Blackbird Theatre
Don Juan adapted by John Wright

Dates and Venue 26 December 2012 – 26 January 2013, Tue-Sat at 8pm (Sun matinees 2pm) | The Cultch, 1895 Venables Street

Don Juan – Peter Jorgensen Sganarelle – Simon Webb Charlotte – Pippa Mackie Pierrot – Sebastien Archibald Don Elvira, Mathurine – Barbara Kozicki Herr Gusmann – Ted Cole

Reviewer Stephanie Johnston

Moliere’s tale of Don Juan has been reproduced in many forms. In Vancouver, it takes the stage under the direction of John Wright’s adaptation. Don Juan is supported by his moral compass and servant, Sganarelle. Don Juan is the tale of a rogue Casanova who hopes to never see any consequences for his promiscuous and incredulous behaviour.

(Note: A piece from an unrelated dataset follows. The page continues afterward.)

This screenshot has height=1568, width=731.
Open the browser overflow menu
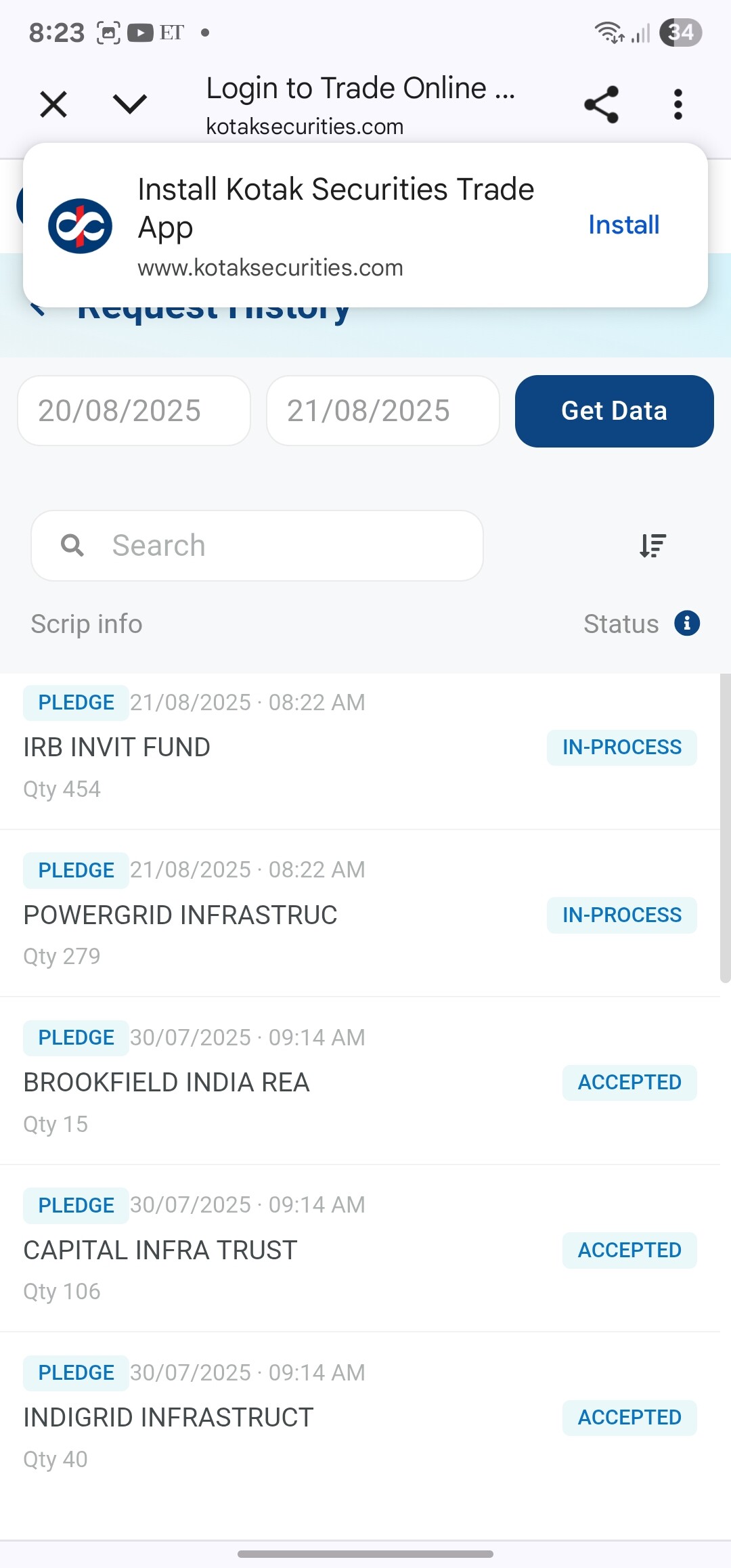coord(678,104)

The main theme of the play is evident. Don Juan (Peter Jorgensen) seems a bit hesitant in the role but pulls it off effortlessly. His ego and voice become amplified with synchronized samurai sword-fighting and singing duets with prospective wives and with his right hand man.

By the second act, his previous wife Don Elvira (Barbara Kozicki) is unable to convince him to seek either forgiveness or go to hell. Three Stooges’ familiar physical comedy, coupled with two brothers on horse in a costume, provided a lot of audience entertainment.

In the second act, we also encounter Charlotte and Pierrot, who are very strong minor characters. Charlotte (Pippa Mackie) and Pierrot (Sebastien Archibald) are able to engage balcony members and provide clever use of the stage. Both actors are very confident in their roles. Their accents and costumes make the scene a nice contrast between Don Juan trying to justify his promiscuous nature to his slave.

Pierrot, heart-broken and a bit perturbed by this, stands up and tries to convince Charlotte otherwise: that Don Juan has done nothing to win her heart and it might be misleading. Charlotte then meets with Mathurine (Barbara Kozicki) and finds out they are both to wed Don Juan. This becomes complicated and a great source of entertainment. Sgnarelle tries again unsuccessfully to be some sort of moral guidance towards the women involved.

Both Don Juan and Sganarelle leave to disguise themselves as a doctor and as a poor man, in hopes to remedy their multiple wives. Despite the rogue nature of Don Juan, they stumble upon the grave of the Commander that the Casanova had killed.

In the final scene, Don Juan finds that his culminating deeds catch up with him as he must face the perils of hell. This was expected, as it would be unlikely to have Don Juan repent from all his sins, but the subtext is a bit unclear.

Understanding that Moliere was from an era of monogamy, it begs to question where the lines of polyamory lie? Do polyamorous individuals expect to end up judged by only Saint Peter? Or is heaven only reserved for monogamist creatures? The very last moments on stage leave the audience questioning whether this was the message intended or not. Then, sadly, we see Sganarelle throwing himself on the ground and demanding payment only to refuse it shortly after.

With an array of creative costumes and strong acting, the play is a nice adaptation from the original story. The visual effects were compelling, and the overall performance was well received by the audience. Moliere would have been pleased!